A new campaign called JS#SMUGGLER has been identified using compromised websites to distribute the NetSupport Remote Access Trojan (RAT). The attack involves obfuscated JavaScript loaders and encrypted payloads, allowing attackers to stealthily gain control over victim systems. This underlines the importance of securing web infrastructure and monitoring for unusual script activity.

Rapid Exploitation of React2Shell Vulnerability

Exploitation activity against the recently disclosed CVE-2025-55182 (React2Shell) has ramped up quickly, illustrating how threat actors move fast to weaponise new vulnerabilities. Organisations using affected software components should prioritise patching and monitor for signs of compromise.

Apache Issues Updated Max-Severity CVE for Tika After Initial Patch Miss

The Apache Software Foundation has released an updated advisory and CVE for a critical flaw in the Tika library after the initial patch failed to fully address the vulnerability. This highlights the ongoing challenges in vulnerability management and the importance of thorough patch verification.

Advances in AI Browsing Security

Google Chrome Introduces New Security Layer for Gemini AI Agentic Browsing

Google Chrome is rolling out a new security architecture to safeguard its upcoming Gemini-powered agentic AI browsing features. This includes mechanisms to prevent indirect prompt injection attacks—where attackers manipulate AI prompts to perform unintended actions.

Fortifying Agentic AI Against Indirect Prompt Injection Attacks

Security enhancements in Chrome include a user alignment critic, expanded origin isolation, and mandatory user confirmations. These measures aim to ensure that AI-driven browsing behaves as intended and minimises risks posed by adversarial inputs.
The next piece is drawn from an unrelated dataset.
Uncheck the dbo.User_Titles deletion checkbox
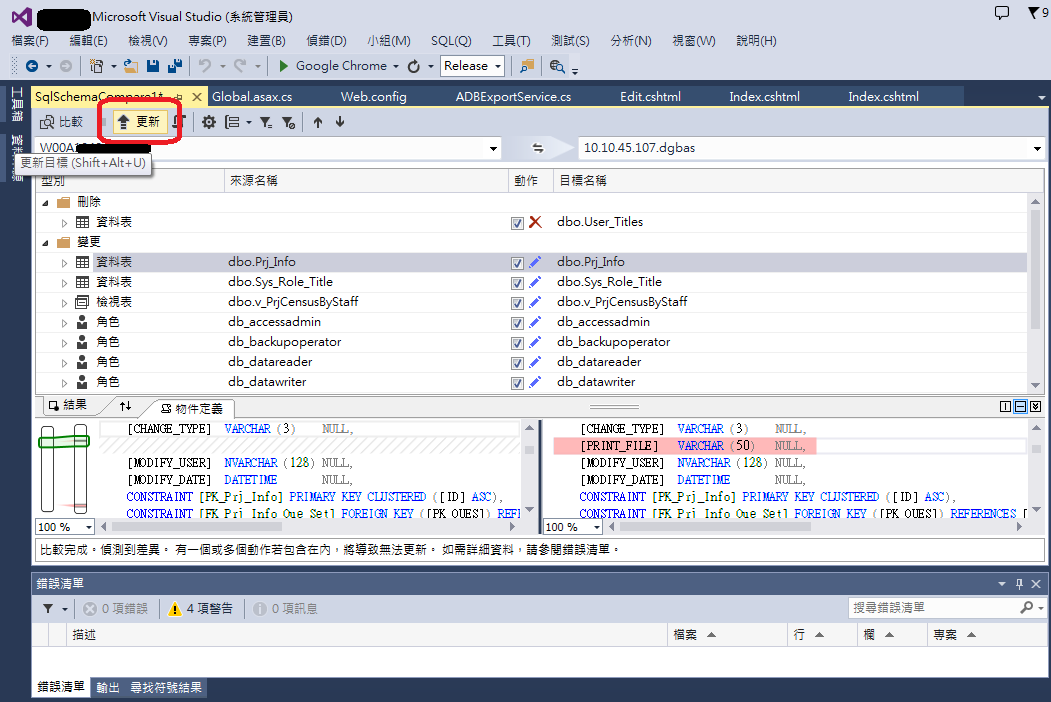The image size is (1051, 702). (515, 223)
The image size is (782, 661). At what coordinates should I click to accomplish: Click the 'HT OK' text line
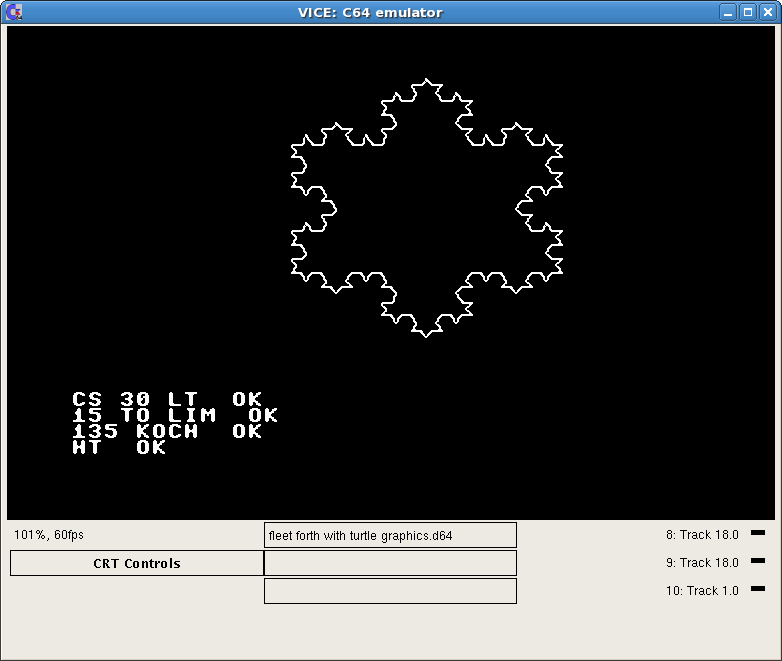(x=119, y=448)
Notable Law Enforcement Action

Poland Arrests Ukrainians Using Advanced Hacking Equipment

Polish authorities have detained three Ukrainian nationals suspected of attempting to disrupt IT systems and accessing sensitive defence-related data. This incident reflects the ongoing geopolitical dimension of cyber threats and the critical role of international cooperation in countering state-sponsored and advanced persistent threats.

What This Means for Security Teams and Business Leaders

The latest news stories reveal several interconnected trends: ransomware gangs are innovating to bypass defences while law enforcement action is having measurable impact; software supply chains and developer tools remain attractive targets for attackers; and AI technologies, while promising, introduce new attack surfaces requiring robust security architectures. These underscore the need for a multi-layered, proactive approach to cybersecurity.

Key Takeaways

• Ransomware operators continue to evolve, using tools like Shanya packer to evade detection, demanding updated EDR strategies.
• Despite a dip in ransomware activity, financial losses remain substantial, emphasising ongoing risk.
• Developers and software supply chains face rising threats from malicious extensions and compromised websites.
• Rapid exploitation of new vulnerabilities like React2Shell demands prioritised patching and monitoring.
• AI-powered browsing introduces fresh security challenges, prompting new protective measures in Chrome.
• Geopolitical tensions manifest in cybercrime activities, highlighting the importance of cross-border law enforcement collaboration.
• Organisations must adopt defence-in-depth, continuous monitoring, and user education to mitigate these evolving threats.